Marriages and children
In the early 1590s, Elizabeth married firstly, Sir William Newport alias Hatton (1560–1597), the son of John Newport (d. 1566) of Hunningham, Warwickshire, and his wife, Dorothy Hatton (d. 1566x70), the sister of Elizabeth I's Lord Chancellor, Sir Christopher Hatton. Newport had taken the surname Hatton when his childless uncle, Sir Christopher Hatton, settled his estates on him as his heir. When Sir Christopher Hatton died in 1591, Robert Greene dedicated his A Maiden's Dream to 'The right worshipful, bountiful, and virtuous lady, the Lady Elizabeth Hatton, wife to the right worshipful Sir William Hatton, Knight'.

William Hatton had earlier married, in June 1589, Elizabeth Gawdy, the daughter and heiress of Sir Francis Gawdy (died 1605) and Elizabeth Coningsby, who died soon after the marriage, leaving an only daughter, Frances Hatton (1590–1623), who on 24 February 1605 married Robert Rich, 2nd Earl of Warwick. After the marriage, Frances Hatton's grandfather, Sir Francis Gawdy, broke off relations with her.

After the death of William Hatton on 12 March 1597, and after a failed wooing by Sir Francis Bacon,  Elizabeth married secondly, on 6 November 1598, Sir Edward Coke. The marriage was held at a private house at the wrong time rather than between 8 and 12 in the morning at a church. Subsequently, all involved parties to the marriage were prosecuted for breaching ecclesiastical law and Sir Edward had to sue for a royal pardon.

When King James VI of Scotland set out to claim the English throne after the death of Queen Elizabeth I in 1603, the Cokes immediately began ingratiating themselves with the new monarch and his family. Elizabeth travelled to Scotland to meet the incoming Queen, Anne of Denmark, and it was said that the high-tempered beauty managed to please the withdrawn, strong-willed Queen. Hence, she and her husband were able to hold the affection and trust of the Queen as long as she lived. She petitioned Sir Robert Cecil unsuccessfully for the position of keeper of the queen's jewels and to help dress her.

On 20 August 1613, Anne of Denmark was received at Wells, Somerset. The mayor William Bull hosted a dinner for members of her household including Lady Hatton, Lady Walsingham, and the four maids of honour.

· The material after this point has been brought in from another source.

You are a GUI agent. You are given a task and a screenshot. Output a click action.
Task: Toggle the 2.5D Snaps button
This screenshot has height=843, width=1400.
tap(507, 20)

Elizabeth was 26 years younger than her second husband and had a disposition that was hot-tempered and articulate. They were said to be not compatible but at least well-matched. By 1604, Elizabeth's marriage to Sir Edward Coke deteriorated and she was said to have become a formidable character and thorn at her husband's side. They quarrelled over their respective rights to the Hatton estate which Elizabeth had inherited from her first husband: the dispute became so bitter that the King intervened personally to mediate.

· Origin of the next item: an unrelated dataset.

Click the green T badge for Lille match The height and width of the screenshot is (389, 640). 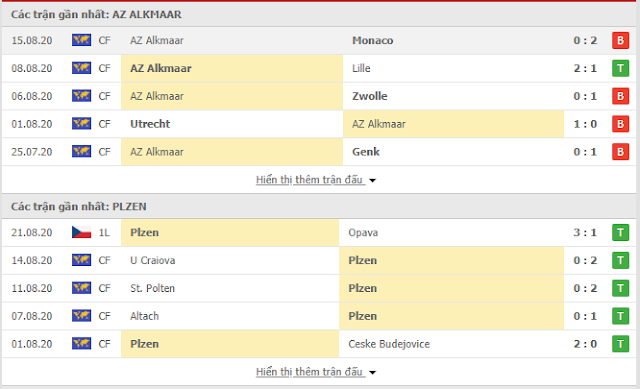click(x=620, y=68)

Elizabeth had two daughters by her second husband, Frances Coke, Viscountess Purbeck, and Elizabeth Coke (who died unmarried).

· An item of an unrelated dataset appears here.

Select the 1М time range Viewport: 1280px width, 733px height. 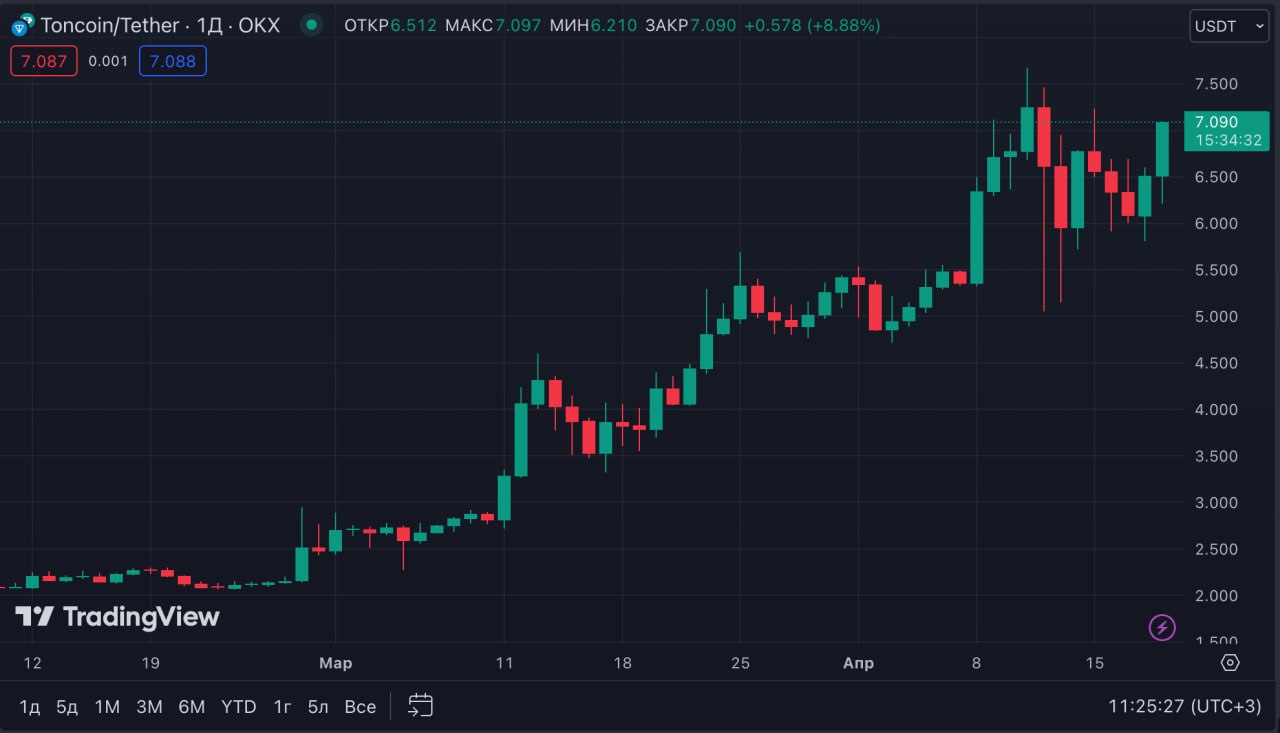click(x=107, y=707)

Frances Coke was married in 1617 to John Villiers, 1st Viscount Purbeck, the elder brother of King James' favourite, George Villiers, 1st Duke of Buckingham. This was a major cause of marital strife between Elizabeth and her second husband, Edward Coke. Elizabeth opposed the match (presumably because Villiers was generally believed to be insane) and sent her daughter Frances away from Hatton House in Holborn without informing her husband. Her plans were to keep Frances in a rented house with the help of her relatives. Elizabeth placed her daughter with Lady Withipole, daughter of Sir William Cornwallis, where she intended her daughter to be betrothed to Henry de Vere, 18th Earl of Oxford. However, her husband later located their daughter by chance and took her away, keeping her locked up by legal means in various houses of his friends. Then in September 1617, Frances was married at Hampton Court in the presence of the King and Queen to John Villiers. The marriage was a disastrous failure, and, in 1621, Frances eloped with Sir Robert Howard, with whom she lived in an unofficial union for many years.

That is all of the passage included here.